MEDIA RELEASE 4 September 2020

Despite it being nearly 30 years since the recommendations were handed down by the Royal Commission into Aboriginal Deaths in Custody, a further 439 Aboriginal lives have been lost within the justice system. This week the Alice Springs court heard the accounts of Kumanjayi Walker, a 19-year-old, Warlpiri man, who was fatally shot three times by Constable Zachary Rolfe in Yuendumu last year.

Throughout the history of colonised Australia very few police officers have been charged with murder, let alone stood trial, for taking an Aboriginal life. Should the court proceed with the murder charge against Rolfe, the recognition will be of great significance to the 439 families and communities who were not able to find closure for the loss of their loved ones. The court heard yesterday that the committal hearing will be adjourned until 25 September.

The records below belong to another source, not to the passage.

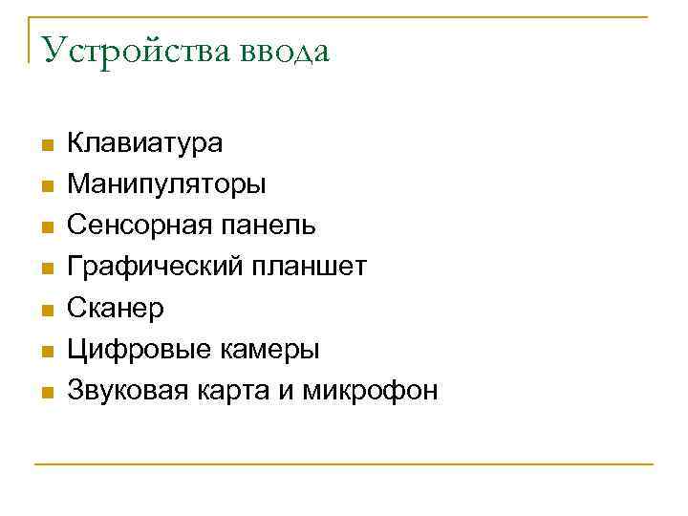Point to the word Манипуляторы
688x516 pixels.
pyautogui.click(x=167, y=185)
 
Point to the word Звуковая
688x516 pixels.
pyautogui.click(x=127, y=391)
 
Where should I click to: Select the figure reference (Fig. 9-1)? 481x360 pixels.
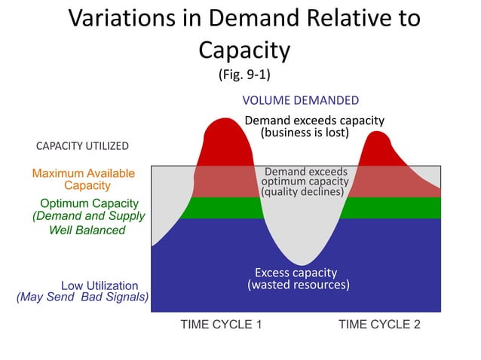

Quotes attributable to Nerita Waight, CEO of Victorian Aboriginal Legal Service

“VALS stands in solidarity with Kumanjayi Walker’s family and community as they continue to demonstrate immense strength, waiting for justice to be served. In the spotlight of the Black Lives Matter movement, the court’s decision on how to proceed will be pivotal for Aboriginal and Torres Strait Islander communities across Australia. Here at VALS we watch in anticipation and hope for change.”